A cantora, compositora e estudante de Música Popular (UFPel), Leu Kalunga, vem há sete anos atuando com a musicalidade afro-indígena nordestina por Pelotas. Ela transita por vários gêneros musicais, além de contribuir como intérprete e percussionista em trabalhos de outros artistas da cidade. Um de seus trabalhos é na banda ForróGodó, com a proposta de um intercâmbio cultural entre clássicos nordestinos e composições próprias.
Como tem sido trazer a musicalidade nordestina para o Sul do país?
Cada passo é uma conquista.

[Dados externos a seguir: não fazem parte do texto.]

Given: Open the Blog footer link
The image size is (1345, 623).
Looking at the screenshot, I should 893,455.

Tecer esse movimento musical no extremo Sul é desafiador, mas sigo firme nessa proposta de musicalidade. Tenho trabalhado intensamente com a musicalidade nordestina, e Pelotas tem demonstrado abertura para esse intercâmbio cultural. Levo com orgulho e seriedade essa tradição musical, que me acolhe e me fortalece. O desafio que mencionei vou superando à medida que mantenho esse movimento musical nordestino ativo durante todo o ano, não apenas no período junino. Compreendo a potência das trocas culturais e, como diria Gilberto Gil, ‘cultura é igual feijão com arroz’. Por isso, sigo resiliente e determinada a realizar shows de forró o ano todo, unindo o cancioneiro clássico ao autoral.
De que forma as “escrevivências” afro-indígenas influenciam na sua música?

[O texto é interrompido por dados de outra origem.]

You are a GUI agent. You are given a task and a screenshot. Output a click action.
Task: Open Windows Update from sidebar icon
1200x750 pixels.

Componho desde a adolescência e sempre busquei contar minhas experiências pessoais por meio da música. Com o tempo, percebi que as histórias reveladas nas minhas letras também expressavam a dor coletiva do racismo, uma experiência que me atravessa desde a infância. Após conhecer o conceito de escrevivência de Conceição Evaristo, passei a ter ainda mais orgulho de contar essas histórias afro-indígenas que carrego. Através da composição de escrevivências, busco me conectar com minha ancestralidade e me engajar no artivismo contra o apagamento da memória das culturas afro-indígenas. Minha poesia musical não carrega uma história única de dor. Ela me colocou em um lugar de perceber as pluralidades de nossa comunidade, me permitindo enxergar as nossas potências.

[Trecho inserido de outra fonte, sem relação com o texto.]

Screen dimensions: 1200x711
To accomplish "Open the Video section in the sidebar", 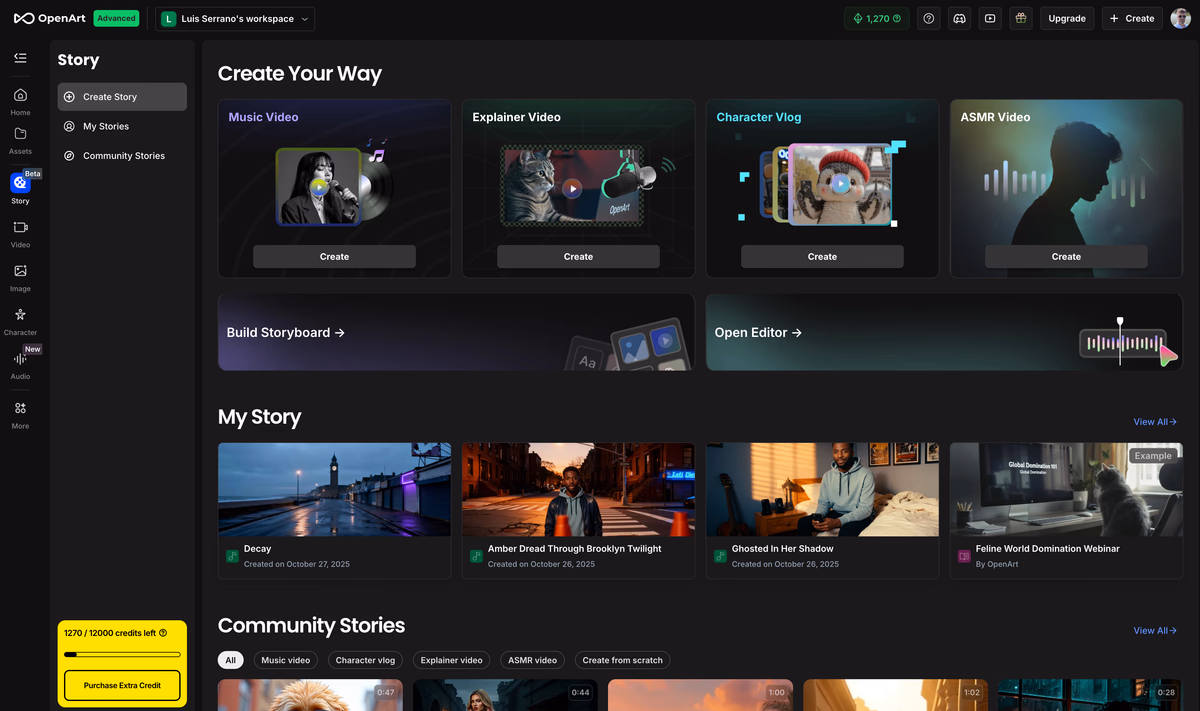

Qual a importância da cena independente para o seu trabalho autoral?
Para me projetar na caminhada artística com consistência, busquei referências em outros artistas independentes que, com muita luta, realizam seus lançamentos musicais. Contar com a cena independente tem sido fundamental para minha trajetória. Desde 2023, integro o time de artistas do Dona Dete Records, um selo de música independente que oferece suporte aos artistas, distanciando-se de práticas mercadológicas predatórias, com um modelo justo de criação e distribuição. Através dessa união, minha música “Griô” tem circulado em rádios do Brasil e até de outros países, como Portugal, Peru e Japão. O selo foi essencial para difundir o lançamento, que estreou em 17 de janeiro e já ultrapassa 2 mil reproduções no Spotify.
O que o forró autoral representa dentro da sua trajetória musical?
Cresci ouvindo forró e tenho uma forte ligação com a cultura nordestina. Para nós, é tradicional anunciar o período junino com Luís Gonzaga ecoando nas varandas das casas, como uma forma de expressar o amor pela sonoridade que retrata o cotidiano do nosso povo. Para mim, o forró autoral é uma continuidade do anúncio da presença nordestina, e também uma forma de dar seguimento, por meio da escrita coletiva, à contação de histórias. Foi através do forró autoral, no ritmo do baião, que escrevi “Griô”, com a qual passei no meu primeiro edital cultural, o Prêmio Cultural Agimos. Esse gênero abriu caminhos para que eu e tantos outros frutos do solo nordestino possamos dar continuidade a essa musicalidade.